Retraining with new data

In a Coreset Tree, additional data can be added to the original dataset without requiring re-computation of the entire Coreset Tree by adding the new data to an existing node in the Coreset Tree or computing a Coreset from the new data and adding the Coreset as a new node in the Coreset Tree. When adding data to an existing node or adding a new node, the ancestor Coresets on the path to the root Coreset need to be recomputed to keep the entire Coreset tree up to date. This feature of the Coreset Tree makes it a great fit for retraining models when new data is added, as the computational effort required to add data to the Coreset Tree is orders of magnitude smaller than retraining on the full dataset. For example, if new data is collected in production, it can be added to Coreset C12, which will require C12, C13, C14 and C15 to get re-computed, while the rest of the Coreset Tree remains unchanged.

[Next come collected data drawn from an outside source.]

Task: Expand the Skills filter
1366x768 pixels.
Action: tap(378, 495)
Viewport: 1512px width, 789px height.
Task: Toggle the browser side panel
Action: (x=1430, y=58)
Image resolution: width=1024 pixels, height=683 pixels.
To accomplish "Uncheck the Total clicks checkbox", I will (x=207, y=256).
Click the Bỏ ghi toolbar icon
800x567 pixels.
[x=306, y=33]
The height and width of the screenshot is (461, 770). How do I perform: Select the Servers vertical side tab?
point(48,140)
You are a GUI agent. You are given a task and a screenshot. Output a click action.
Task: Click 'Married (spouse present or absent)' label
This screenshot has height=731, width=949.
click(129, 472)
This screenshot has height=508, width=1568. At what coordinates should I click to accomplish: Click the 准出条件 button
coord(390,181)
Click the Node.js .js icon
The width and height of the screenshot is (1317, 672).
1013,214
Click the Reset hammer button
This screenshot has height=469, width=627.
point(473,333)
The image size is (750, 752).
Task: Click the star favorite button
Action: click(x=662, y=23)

Retraining with modified data

Similarly, updating the target or features of existing instances or removing instances, does not require recomputation of the entire Coreset Tree, as simply updating the Coreset nodes on the path to the root Coreset will suffice. E.g.: If we updated the target for some instances in X6, all we need to do to keep the Coreset Tree updated, is to update the Coresets C9, C10, C14 and C15, while the rest of the Coresets remain unchanged.

The DataHeroes library can be used to build, manage and update Coresets and Coreset Trees, and handles all the complexity behind the scenes, so that data scientists can focus on other tasks.